Elsa brought the tea over to the counter and said, “You saw me asleep, you get your tea free. That’s the deal here.”
“Oh, no,” the woman said. “I’d be asleep too.” She held out a twenty.
“No way,” Elsa said. “I’ll see you tomorrow.”
The woman giggled again and dropped the twenty into the tip jar. Then she waved goodbye.
Lane stepped closer to the counter. Elsa and Lane stood looking at each other. Elsa waited for the door to shut behind the woman and then she lowered her eyes to the jar. She smiled. “Keep the change,” she said.
“That’s your sting?”
Elsa made a face. “Come on. Just because I know it might happen, doesn’t mean it’s my fault if it does.”
Lane tried to think whether or not that made any sense. Whether it was supposed to be some kind of comment on their situation, some kind of jab. She tried to think about it, but found she had already forgotten the all words, couldn’t even remember now what Elsa had said.
“This is a great place,” Lane said. “It’s darling.”
“Thanks,” Elsa said, leaning against the counter. “You look wonderful. So tan.”
“Well, you remember how it is. It’s like being a day laborer.”
Elsa smiled. “Yeah,” she said. “I remember.”
* *
Not even six months later, Lane stumbled on an article about Elsa’s tea shop in Travel magazine. They had done a feature on Madison. Elsa was there, standing beside her shop window in a blue dress and that white apron with the strawberry on the pocket. She was smiling and the sunlight was pouring down on her face. She looked beautiful and glowing.
The next time Lane and Paul were in Madison, they stopped by the famous tea shop to see Elsa, but the place was empty. The windows were covered in newspaper. There was no for sale sign and Lane told Paul she would have put a little money on Elsa not having sold the shop at all. “She’ll just keep it up her sleeve,” Lane said.

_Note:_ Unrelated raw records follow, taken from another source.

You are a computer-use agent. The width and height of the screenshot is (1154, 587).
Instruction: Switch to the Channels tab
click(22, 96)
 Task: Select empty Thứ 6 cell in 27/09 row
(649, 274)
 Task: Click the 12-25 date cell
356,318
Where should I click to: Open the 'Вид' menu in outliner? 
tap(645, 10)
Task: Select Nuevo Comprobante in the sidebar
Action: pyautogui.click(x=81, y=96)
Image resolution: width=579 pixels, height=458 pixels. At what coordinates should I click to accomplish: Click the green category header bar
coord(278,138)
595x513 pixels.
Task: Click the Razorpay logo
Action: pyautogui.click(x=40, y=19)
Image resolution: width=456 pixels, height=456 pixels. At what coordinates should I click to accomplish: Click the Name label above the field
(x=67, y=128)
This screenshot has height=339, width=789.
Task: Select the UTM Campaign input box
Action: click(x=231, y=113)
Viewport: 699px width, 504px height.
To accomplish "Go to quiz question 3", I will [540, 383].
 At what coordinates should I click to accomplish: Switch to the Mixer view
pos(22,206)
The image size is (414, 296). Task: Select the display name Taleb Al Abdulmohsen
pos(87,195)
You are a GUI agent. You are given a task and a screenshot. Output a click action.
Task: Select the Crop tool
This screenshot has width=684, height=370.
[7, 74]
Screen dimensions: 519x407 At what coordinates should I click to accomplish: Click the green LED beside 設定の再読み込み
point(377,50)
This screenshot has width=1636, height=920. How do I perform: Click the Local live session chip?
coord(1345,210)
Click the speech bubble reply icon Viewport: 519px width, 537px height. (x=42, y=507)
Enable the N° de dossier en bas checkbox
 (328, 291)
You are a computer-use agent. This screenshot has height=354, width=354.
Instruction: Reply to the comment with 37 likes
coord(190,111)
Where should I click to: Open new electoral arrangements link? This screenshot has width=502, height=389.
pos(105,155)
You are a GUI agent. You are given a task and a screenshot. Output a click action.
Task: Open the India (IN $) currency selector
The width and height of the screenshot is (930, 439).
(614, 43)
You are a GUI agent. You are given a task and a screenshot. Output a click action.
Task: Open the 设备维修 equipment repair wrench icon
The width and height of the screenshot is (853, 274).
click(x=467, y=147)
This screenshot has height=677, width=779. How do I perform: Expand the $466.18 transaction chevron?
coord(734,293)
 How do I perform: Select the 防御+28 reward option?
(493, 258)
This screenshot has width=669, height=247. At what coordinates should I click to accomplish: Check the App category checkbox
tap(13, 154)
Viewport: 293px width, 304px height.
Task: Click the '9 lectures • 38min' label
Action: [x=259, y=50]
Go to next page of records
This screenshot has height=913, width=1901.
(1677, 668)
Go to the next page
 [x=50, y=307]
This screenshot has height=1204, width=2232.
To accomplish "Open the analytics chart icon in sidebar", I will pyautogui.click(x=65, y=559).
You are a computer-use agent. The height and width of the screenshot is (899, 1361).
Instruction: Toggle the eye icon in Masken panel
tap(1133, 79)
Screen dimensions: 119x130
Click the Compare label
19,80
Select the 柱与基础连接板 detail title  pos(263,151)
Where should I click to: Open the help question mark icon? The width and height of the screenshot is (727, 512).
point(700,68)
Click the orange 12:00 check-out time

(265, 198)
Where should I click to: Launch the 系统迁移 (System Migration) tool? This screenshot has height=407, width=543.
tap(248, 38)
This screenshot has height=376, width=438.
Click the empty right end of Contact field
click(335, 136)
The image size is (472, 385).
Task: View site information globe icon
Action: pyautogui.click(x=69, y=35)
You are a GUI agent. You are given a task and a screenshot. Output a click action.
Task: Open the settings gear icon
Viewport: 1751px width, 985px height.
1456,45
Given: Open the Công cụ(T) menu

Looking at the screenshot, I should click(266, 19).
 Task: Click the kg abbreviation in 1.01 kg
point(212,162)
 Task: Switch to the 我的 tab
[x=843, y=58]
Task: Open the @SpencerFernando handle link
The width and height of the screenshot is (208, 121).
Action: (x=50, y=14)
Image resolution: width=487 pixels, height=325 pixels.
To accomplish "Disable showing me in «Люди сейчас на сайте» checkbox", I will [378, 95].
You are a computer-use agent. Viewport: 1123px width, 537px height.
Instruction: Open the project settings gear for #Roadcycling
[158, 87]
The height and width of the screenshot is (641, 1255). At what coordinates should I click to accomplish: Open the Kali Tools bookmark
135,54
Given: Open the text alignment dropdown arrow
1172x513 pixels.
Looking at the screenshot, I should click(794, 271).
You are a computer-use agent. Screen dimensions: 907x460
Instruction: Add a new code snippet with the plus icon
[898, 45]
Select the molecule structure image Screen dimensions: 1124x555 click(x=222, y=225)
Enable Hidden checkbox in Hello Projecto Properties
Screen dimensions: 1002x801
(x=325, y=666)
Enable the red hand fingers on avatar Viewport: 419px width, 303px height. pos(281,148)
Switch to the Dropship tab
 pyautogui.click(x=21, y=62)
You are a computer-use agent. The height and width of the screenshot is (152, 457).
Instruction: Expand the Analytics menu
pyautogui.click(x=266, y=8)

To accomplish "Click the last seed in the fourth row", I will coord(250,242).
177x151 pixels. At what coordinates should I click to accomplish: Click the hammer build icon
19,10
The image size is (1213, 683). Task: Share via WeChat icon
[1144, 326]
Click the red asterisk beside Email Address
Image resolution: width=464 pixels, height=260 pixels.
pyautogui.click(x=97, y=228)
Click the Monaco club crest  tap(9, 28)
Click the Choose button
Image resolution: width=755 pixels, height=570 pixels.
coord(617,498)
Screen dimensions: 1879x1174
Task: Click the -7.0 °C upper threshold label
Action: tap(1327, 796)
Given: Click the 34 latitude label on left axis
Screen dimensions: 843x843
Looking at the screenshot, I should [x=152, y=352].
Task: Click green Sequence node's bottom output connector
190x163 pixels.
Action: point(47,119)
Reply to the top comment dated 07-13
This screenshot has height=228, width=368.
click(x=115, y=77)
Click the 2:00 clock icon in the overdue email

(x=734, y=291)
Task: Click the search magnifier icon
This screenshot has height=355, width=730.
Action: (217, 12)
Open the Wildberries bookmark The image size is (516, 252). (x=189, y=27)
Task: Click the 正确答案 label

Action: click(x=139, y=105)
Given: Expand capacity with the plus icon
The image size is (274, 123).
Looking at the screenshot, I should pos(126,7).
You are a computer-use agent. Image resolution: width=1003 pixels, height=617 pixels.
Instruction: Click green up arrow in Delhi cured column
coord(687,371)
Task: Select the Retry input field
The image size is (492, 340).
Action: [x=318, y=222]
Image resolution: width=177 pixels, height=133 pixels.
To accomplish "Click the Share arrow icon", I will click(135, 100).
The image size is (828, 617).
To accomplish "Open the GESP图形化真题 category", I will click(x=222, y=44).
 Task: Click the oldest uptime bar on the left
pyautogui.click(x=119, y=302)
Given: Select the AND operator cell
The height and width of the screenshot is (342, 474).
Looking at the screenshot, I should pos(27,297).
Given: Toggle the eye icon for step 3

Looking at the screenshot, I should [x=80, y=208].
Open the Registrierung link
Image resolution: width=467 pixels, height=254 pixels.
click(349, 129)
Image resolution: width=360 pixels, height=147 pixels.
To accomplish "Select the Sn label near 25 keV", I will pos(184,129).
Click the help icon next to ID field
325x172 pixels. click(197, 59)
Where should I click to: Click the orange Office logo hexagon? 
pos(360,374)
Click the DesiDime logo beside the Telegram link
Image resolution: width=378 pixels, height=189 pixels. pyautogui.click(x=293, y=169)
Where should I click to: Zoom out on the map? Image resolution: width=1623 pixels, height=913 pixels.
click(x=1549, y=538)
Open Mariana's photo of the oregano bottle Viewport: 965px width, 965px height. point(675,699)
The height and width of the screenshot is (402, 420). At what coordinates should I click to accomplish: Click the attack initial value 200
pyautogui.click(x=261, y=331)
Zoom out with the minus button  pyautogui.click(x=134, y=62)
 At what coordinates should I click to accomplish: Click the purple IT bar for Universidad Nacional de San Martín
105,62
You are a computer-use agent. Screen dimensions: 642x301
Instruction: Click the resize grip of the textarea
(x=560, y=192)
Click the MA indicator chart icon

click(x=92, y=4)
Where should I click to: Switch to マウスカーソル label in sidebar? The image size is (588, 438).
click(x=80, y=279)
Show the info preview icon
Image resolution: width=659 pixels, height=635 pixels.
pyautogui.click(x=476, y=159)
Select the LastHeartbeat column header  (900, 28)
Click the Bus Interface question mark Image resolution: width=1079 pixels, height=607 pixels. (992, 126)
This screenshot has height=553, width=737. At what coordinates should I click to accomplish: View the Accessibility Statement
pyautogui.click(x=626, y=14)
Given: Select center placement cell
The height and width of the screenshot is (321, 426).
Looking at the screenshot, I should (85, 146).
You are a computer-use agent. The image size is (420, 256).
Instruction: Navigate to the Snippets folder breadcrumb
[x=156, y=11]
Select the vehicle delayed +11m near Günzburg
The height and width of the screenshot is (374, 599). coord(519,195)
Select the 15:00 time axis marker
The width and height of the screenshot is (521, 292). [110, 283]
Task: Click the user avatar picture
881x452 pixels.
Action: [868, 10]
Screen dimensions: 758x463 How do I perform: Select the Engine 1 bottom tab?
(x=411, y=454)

When they finally decided to leave the resort, Lane still couldn’t sell it. She hired a caretaker, a young woman named Mikila. She was Russian. She looked to Lane like a gypsy, if only because she wore a silk scarf around her hair when she was cleaning. That’s a stereotype, Elsa would have said, and in her mind Lane said something to excuse herself.
Lane gave Mikila a picture of her sister. If you ever see a woman who looks like this walking down the road, you let me know. Mikila nodded gravely, like she understood completely, and Lane figured she probably did.